(What the task asks):
Please rewrite the data starting with the line containing "The height and width of the screenshot is (1038, 517)." and going on through the line containing "Open the screenshot", swapping "screenshot" for "image" and leaving everything else unchanged.

(Source records):

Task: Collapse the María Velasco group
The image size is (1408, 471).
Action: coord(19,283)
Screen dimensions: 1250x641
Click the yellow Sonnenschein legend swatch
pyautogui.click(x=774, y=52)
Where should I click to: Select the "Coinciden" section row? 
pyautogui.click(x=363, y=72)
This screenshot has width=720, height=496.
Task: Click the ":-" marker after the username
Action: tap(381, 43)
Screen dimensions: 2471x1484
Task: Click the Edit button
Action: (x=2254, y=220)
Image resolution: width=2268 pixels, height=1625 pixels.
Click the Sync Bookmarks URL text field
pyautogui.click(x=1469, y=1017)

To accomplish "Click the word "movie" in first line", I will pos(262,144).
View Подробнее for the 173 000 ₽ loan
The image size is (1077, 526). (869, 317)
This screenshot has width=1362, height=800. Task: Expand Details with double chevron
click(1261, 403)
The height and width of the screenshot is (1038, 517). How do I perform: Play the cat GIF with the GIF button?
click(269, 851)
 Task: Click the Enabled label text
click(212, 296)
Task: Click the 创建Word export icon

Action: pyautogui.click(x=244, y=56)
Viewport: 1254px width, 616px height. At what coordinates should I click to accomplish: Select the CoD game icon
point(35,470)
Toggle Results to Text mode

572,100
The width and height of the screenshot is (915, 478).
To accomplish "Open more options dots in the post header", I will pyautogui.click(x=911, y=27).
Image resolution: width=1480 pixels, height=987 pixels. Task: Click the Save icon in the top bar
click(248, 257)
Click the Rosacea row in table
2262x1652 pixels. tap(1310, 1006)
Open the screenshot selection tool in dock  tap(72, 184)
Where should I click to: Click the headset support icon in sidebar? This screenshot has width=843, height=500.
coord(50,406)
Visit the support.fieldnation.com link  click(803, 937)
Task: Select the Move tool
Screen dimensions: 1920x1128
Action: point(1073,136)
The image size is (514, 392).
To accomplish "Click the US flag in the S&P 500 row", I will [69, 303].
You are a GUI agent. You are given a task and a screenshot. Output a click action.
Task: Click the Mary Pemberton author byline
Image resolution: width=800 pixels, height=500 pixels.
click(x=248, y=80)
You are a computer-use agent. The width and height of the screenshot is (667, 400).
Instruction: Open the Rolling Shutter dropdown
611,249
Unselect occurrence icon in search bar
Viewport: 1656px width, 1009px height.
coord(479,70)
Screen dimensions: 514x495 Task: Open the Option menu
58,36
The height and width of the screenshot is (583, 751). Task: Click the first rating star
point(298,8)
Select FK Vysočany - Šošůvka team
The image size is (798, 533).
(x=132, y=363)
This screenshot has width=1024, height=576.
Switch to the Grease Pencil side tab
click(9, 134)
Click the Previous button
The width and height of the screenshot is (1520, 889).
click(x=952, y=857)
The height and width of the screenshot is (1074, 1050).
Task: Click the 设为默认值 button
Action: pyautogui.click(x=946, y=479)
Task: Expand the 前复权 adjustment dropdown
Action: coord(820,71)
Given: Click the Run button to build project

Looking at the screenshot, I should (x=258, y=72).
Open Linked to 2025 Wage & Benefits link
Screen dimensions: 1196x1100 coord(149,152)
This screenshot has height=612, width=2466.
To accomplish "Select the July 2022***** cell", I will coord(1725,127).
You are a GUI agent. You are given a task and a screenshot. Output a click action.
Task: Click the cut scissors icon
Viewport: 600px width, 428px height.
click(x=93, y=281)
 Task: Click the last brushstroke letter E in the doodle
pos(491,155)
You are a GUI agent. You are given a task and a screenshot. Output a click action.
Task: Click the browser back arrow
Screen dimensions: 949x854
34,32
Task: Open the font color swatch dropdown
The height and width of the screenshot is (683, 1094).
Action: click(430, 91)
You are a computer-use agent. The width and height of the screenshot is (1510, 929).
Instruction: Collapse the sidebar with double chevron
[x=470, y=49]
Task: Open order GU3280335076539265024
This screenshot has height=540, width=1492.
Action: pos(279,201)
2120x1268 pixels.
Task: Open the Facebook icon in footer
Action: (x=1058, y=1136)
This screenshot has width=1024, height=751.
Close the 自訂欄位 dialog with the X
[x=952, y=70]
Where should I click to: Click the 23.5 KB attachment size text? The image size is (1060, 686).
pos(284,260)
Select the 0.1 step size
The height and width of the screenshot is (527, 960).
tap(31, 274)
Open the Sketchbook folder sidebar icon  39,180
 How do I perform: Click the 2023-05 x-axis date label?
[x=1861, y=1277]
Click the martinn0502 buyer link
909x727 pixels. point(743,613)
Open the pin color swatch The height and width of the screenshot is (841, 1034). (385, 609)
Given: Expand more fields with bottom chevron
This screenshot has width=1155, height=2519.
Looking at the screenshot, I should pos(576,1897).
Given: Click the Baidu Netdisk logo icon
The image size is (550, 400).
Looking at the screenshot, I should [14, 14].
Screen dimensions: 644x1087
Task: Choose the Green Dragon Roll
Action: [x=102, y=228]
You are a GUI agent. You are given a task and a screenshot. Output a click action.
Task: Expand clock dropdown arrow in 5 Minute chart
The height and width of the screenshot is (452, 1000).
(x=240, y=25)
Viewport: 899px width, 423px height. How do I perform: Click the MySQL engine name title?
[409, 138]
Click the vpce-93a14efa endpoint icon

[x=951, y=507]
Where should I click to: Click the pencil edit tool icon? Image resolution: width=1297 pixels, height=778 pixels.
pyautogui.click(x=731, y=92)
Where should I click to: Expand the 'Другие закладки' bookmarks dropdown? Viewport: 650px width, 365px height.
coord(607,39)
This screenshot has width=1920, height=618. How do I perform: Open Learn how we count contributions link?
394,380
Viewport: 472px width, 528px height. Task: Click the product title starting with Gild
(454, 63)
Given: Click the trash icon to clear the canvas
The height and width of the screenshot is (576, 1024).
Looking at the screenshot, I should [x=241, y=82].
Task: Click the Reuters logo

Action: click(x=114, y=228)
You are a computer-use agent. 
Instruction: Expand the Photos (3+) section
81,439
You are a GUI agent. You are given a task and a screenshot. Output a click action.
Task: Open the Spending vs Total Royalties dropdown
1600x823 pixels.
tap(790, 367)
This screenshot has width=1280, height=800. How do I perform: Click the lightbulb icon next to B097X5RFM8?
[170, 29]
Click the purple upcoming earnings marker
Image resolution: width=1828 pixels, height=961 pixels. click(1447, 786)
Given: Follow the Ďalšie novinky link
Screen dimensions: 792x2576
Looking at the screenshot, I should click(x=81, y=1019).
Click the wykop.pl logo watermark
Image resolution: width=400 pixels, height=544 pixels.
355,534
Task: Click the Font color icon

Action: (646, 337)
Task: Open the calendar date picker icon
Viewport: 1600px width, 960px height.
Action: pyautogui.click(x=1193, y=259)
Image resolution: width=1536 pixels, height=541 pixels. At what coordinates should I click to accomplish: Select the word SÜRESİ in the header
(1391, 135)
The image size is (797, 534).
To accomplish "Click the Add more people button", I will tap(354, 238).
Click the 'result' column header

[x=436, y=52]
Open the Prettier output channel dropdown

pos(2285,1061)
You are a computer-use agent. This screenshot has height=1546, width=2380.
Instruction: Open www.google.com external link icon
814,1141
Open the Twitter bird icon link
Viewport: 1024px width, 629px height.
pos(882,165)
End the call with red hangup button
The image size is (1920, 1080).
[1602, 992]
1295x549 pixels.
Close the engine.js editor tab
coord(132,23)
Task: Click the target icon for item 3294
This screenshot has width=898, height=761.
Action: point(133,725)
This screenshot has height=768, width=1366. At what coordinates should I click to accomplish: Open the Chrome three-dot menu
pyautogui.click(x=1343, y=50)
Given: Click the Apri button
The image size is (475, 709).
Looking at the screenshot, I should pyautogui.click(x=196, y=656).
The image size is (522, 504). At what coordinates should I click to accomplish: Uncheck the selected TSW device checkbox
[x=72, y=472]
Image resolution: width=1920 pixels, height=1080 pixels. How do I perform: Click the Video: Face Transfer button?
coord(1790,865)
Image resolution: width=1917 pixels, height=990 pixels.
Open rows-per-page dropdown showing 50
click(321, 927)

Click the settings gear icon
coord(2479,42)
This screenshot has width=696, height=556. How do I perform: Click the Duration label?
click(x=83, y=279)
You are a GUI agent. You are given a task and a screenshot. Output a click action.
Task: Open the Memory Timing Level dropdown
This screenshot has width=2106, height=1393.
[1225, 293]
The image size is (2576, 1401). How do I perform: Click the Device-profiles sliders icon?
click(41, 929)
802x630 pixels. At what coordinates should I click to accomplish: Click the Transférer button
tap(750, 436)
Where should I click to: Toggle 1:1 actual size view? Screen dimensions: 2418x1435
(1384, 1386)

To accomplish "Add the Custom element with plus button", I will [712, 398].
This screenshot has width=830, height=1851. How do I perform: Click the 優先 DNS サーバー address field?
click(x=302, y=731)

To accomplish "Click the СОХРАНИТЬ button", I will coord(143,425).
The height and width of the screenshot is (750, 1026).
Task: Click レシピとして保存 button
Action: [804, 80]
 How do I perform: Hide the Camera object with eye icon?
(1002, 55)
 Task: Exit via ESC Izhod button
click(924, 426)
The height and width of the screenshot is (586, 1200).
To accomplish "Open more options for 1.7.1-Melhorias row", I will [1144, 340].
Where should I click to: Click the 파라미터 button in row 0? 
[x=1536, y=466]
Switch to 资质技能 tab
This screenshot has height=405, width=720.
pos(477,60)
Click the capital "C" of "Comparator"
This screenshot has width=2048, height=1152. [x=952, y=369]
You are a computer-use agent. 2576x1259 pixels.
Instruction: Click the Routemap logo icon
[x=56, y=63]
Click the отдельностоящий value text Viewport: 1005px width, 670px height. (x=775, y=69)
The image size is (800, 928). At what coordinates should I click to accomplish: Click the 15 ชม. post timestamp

(Solution to the problem):
The height and width of the image is (1038, 517). How do I perform: Play the cat GIF with the GIF button?
click(269, 851)
 Task: Click the Enabled label text
click(212, 296)
Task: Click the 创建Word export icon

Action: pyautogui.click(x=244, y=56)
Viewport: 1254px width, 616px height. At what coordinates should I click to accomplish: Select the CoD game icon
point(35,470)
Toggle Results to Text mode

572,100
The width and height of the image is (915, 478).
To accomplish "Open more options dots in the post header", I will pyautogui.click(x=911, y=27).
Image resolution: width=1480 pixels, height=987 pixels. Task: Click the Save icon in the top bar
click(248, 257)
Click the Rosacea row in table
2262x1652 pixels. tap(1310, 1006)
Open the image selection tool in dock  tap(72, 184)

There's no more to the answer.